Wayne Arthurs (born c. 1948) is a former politician in Ontario, Canada. He was a Liberal member of the Legislative Assembly of Ontario from 2003 to 2011 who represented the ridings of Pickering—Ajax—Uxbridge and Pickering—Scarborough East.

==Background==
Arthurs has a Bachelor of Arts degree from York University and a Bachelor of Education degree from the University of Toronto. He worked as a teacher and a guidance counsellor.

==Politics==
Arthurs was a member of the Pickering municipal council from 1982 to 1988. In 1988 he was elected as mayor of the city. He defeated former Conservative MPP George Ashe. He stayed on as mayor until 2003. He was also a member of the Durham Regional Council.

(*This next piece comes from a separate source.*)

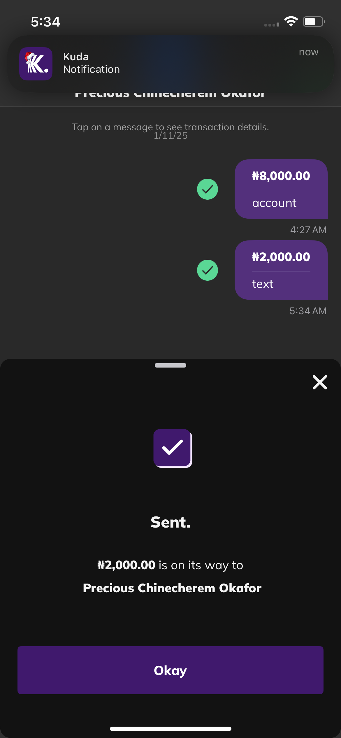Image resolution: width=341 pixels, height=738 pixels.
Task: Tap the purple success checkmark icon
Action: tap(173, 448)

Arthurs was elected to the Ontario legislature in the provincial election of 2003, defeating high-profile Progressive Conservative cabinet minister Janet Ecker by 1010 votes. Arthurs was still mayor of Pickering at the time of the election and was still registered for the municipal election that was being held later in 2003. Arthurs resigned as mayor soon after he won the election. He was re-elected in 2007.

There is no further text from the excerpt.